About Archive Tags RSS Feed

 

The problem with the English language is all those pesky words

29 June 2008 21:50

There exist many bayasian/statistical spam filters, ranging from products such as spambayes, and spamassassin, to crm114. Each of them works in their own way. Having used and tested almost all of them I've noticed a common flaw.

The vast majority of spam-filters struggle to correctly classify "419 scam" mails, lottery fraud, and similar mails.

Why is that?

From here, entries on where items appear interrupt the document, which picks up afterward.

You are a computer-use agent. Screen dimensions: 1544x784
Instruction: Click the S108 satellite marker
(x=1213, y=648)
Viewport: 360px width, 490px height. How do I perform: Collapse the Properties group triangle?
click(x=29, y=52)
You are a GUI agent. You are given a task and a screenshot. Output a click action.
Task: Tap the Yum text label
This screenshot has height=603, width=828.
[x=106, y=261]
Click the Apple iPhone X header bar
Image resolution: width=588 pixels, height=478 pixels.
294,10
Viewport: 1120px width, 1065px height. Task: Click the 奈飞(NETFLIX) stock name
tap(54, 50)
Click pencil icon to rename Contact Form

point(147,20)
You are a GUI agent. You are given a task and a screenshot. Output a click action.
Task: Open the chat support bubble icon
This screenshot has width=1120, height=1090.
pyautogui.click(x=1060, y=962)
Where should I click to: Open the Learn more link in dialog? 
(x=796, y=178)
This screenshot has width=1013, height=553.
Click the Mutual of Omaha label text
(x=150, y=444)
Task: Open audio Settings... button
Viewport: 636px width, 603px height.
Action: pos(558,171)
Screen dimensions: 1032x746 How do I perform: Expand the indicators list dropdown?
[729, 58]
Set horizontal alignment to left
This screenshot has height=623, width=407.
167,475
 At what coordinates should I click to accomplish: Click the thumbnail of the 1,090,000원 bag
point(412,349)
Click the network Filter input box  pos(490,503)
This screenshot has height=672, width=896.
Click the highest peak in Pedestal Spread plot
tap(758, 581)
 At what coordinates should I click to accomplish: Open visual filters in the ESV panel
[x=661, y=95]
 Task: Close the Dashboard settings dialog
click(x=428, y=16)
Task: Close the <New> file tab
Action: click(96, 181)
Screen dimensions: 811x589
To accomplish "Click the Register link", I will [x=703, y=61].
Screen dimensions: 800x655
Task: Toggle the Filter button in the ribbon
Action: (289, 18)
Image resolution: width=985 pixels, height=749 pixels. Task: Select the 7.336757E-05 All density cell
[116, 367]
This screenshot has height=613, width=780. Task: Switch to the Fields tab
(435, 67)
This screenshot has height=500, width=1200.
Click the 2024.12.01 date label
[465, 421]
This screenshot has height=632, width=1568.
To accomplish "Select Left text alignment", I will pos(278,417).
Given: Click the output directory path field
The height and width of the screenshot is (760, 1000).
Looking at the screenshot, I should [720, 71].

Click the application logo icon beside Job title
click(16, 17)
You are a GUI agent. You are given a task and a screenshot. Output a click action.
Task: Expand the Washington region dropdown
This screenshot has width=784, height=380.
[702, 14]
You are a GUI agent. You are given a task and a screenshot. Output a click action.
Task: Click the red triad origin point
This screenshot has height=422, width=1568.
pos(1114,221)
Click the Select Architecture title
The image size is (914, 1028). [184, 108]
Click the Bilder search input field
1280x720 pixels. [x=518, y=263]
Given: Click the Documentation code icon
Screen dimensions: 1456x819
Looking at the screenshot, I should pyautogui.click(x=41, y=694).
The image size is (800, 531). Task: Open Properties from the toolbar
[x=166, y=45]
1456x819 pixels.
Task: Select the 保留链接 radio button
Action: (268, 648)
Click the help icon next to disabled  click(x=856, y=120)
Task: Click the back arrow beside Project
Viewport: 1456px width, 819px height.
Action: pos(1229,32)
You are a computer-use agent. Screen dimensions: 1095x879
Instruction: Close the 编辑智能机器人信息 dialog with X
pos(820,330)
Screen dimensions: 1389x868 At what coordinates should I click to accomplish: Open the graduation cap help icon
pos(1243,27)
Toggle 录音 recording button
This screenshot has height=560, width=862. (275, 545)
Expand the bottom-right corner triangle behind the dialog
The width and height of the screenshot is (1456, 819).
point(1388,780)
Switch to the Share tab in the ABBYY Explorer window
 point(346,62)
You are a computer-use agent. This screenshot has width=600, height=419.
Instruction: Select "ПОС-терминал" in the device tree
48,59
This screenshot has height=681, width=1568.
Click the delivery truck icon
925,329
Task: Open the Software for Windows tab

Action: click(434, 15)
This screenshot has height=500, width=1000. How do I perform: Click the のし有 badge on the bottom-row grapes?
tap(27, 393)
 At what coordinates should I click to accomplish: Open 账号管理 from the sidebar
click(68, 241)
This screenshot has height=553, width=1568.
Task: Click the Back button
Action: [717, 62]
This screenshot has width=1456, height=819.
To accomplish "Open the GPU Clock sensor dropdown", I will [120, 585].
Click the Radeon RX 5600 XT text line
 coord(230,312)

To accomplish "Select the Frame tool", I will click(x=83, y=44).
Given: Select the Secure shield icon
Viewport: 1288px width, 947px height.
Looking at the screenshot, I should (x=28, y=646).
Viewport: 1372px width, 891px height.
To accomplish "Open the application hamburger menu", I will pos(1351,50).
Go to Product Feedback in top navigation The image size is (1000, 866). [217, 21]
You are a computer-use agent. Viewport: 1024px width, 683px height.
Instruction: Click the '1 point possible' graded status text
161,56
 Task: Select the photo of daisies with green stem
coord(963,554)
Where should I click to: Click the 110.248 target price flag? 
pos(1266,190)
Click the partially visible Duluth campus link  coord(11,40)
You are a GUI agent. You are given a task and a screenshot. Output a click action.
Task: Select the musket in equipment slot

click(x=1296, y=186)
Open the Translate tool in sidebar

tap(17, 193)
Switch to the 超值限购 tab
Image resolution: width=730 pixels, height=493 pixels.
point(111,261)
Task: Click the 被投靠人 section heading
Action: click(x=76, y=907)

In general, having read hundreds of these mails, I can see several things that are common in these kind of the mails:

  • Mention of currency in both numeric and word forms. ($1,000,000 + 1 million US dollars)
  • Mention of a country / nationality (Sierra Lione, Nigerian)
  • Mention of a reference/claim number and often "official address".
  • Christian references.
  • Greetings such as "dear friend", and mentions of discretion/secrecy.
  • Size. (A scam mail is typically greater in length than an average spam mail).

Whilst none of these individually are indicative of a scam mail it is interesting to count their combined occurance.

I've written a toy program to count these things, and so far the success rate is >60% which is a reasonable start - providing this kind of detection occurs after normal filtering.

I may experiment further, but I figured a public query on scam detection might be appropriate.

Whilst the detecting a scam mail is a subset of detecting a spam email there are probably simplifications that may be made, and exploring those wouldn't be a bad thing.

ObQuote: Buffy.

| 3 comments

 

Comments on this entry

icon cstamas at 18:12 on 29 June 2008
Did you tried dspam? Maybe it's worth a try.
icon Marek at 09:17 on 30 June 2008
Hi Steve,
I filter my mailbox using just crm114, and I have to say it's a long time since I remember a 419 making it into my Ham folder. I glanced through the few days of Spam (15k messages) and there are plenty of them there, so I guess my crm114 CSS tables have learned "millions", "dollars", "dear friend", "confidential", "inheritance", "address" and "passport" in close proximity are bad signs.
Stay crispy,
Marek

icon Steve at 14:29 on 30 June 2008

I've tried dspam. In my use, and testing, CRM114 was better. But even that fails with a lot of the spam that I'm seeing.

Right now I'm detecting maybe 2 million spam mails a month, and having 10-20,000 messages be "unsure".